Work required: From the entries below, retype only the lines from the one with "Click the Mouse-Tracking" through the one with "Given: Expand the Remote Host dropdown list", exactly as written.

(Dataset entries)

--*--

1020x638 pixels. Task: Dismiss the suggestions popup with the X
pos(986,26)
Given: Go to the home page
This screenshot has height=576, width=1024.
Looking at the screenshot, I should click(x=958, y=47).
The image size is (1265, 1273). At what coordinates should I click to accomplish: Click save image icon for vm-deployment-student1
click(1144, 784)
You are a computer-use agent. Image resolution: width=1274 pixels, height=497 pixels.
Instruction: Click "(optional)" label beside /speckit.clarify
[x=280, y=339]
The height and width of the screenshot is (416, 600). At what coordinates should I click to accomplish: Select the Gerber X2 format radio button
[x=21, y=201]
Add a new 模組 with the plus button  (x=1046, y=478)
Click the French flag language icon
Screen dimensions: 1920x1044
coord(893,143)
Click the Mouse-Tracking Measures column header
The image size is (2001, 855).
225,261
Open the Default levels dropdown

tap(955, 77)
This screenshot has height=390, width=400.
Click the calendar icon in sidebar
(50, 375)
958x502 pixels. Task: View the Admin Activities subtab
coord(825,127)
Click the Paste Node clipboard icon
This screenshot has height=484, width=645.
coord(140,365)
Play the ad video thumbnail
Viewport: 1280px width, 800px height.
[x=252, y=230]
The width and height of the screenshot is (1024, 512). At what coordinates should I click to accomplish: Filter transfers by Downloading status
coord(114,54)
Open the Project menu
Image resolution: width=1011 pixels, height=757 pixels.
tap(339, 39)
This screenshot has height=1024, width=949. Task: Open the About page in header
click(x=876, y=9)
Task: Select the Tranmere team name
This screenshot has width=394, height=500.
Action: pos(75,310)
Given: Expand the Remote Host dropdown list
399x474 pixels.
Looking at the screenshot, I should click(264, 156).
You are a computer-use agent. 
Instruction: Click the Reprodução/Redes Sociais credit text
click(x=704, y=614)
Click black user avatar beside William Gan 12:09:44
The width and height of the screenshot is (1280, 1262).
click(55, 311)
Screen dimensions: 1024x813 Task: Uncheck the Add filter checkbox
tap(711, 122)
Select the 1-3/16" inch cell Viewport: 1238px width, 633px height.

--*--

Response box:
Click the Mouse-Tracking Measures column header
The image size is (2001, 855).
225,261
Open the Default levels dropdown

tap(955, 77)
This screenshot has height=390, width=400.
Click the calendar icon in sidebar
(50, 375)
958x502 pixels. Task: View the Admin Activities subtab
coord(825,127)
Click the Paste Node clipboard icon
This screenshot has height=484, width=645.
coord(140,365)
Play the ad video thumbnail
Viewport: 1280px width, 800px height.
[x=252, y=230]
The width and height of the screenshot is (1024, 512). At what coordinates should I click to accomplish: Filter transfers by Downloading status
coord(114,54)
Open the Project menu
Image resolution: width=1011 pixels, height=757 pixels.
tap(339, 39)
This screenshot has height=1024, width=949. Task: Open the About page in header
click(x=876, y=9)
Task: Select the Tranmere team name
This screenshot has width=394, height=500.
Action: pos(75,310)
Given: Expand the Remote Host dropdown list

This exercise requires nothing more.